MOSCOW/VIENNA, (Reuters) – Russia and the United States conducted the biggest spy swap since the Cold War yesterday, trading agents on the Vienna airport tarmac in an evocative climax to an espionage drama that had threatened improving ties.
Two aircraft — one Russian, one American — parked side by side for about 90 minutes. The agents changed places under the cover of gangways as waves of heat rose from the tarmac.
The Russian plane then took off, followed by the U.S. jet in an echo of Soviet-era spy trades across the Iron Curtain in Central Europe. Officials in Vienna, once a center of Cold War intrigue, maintained a news blackout.
The U.S. Justice Department said shortly after the takeoff that the exchange of 10 agents released by Washington and four freed by Moscow had been successfully completed.
The plane landed at Domodedovo airport outside Moscow a few hours later.

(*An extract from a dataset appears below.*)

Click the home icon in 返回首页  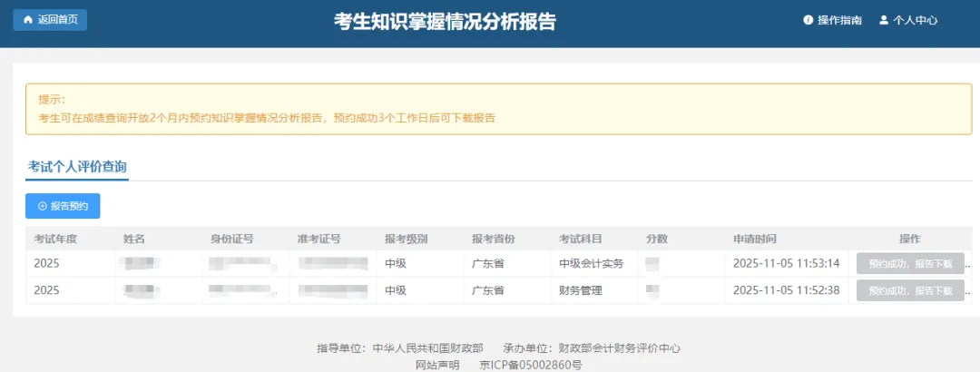coord(27,20)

Shielded from cameras, the Russians stepped off and were driven away in a convoy of SUVs, sedans and buses.
Later, a plane believed to be carrying Russians freed in the swap landed at Dulles airport outside Washington, CNN said. It was unclear how many of the four were on board.
The conclusion to the espionage drama was played out after spymasters brokered the deal on the instructions of presidents keen not to derail breakthroughs in Russian-U.S. relations.
In the first step of the carefully choreographed swap, the 10 Russian agents pleaded guilty on Thursday in a New York court to charges against them and were immediately deported.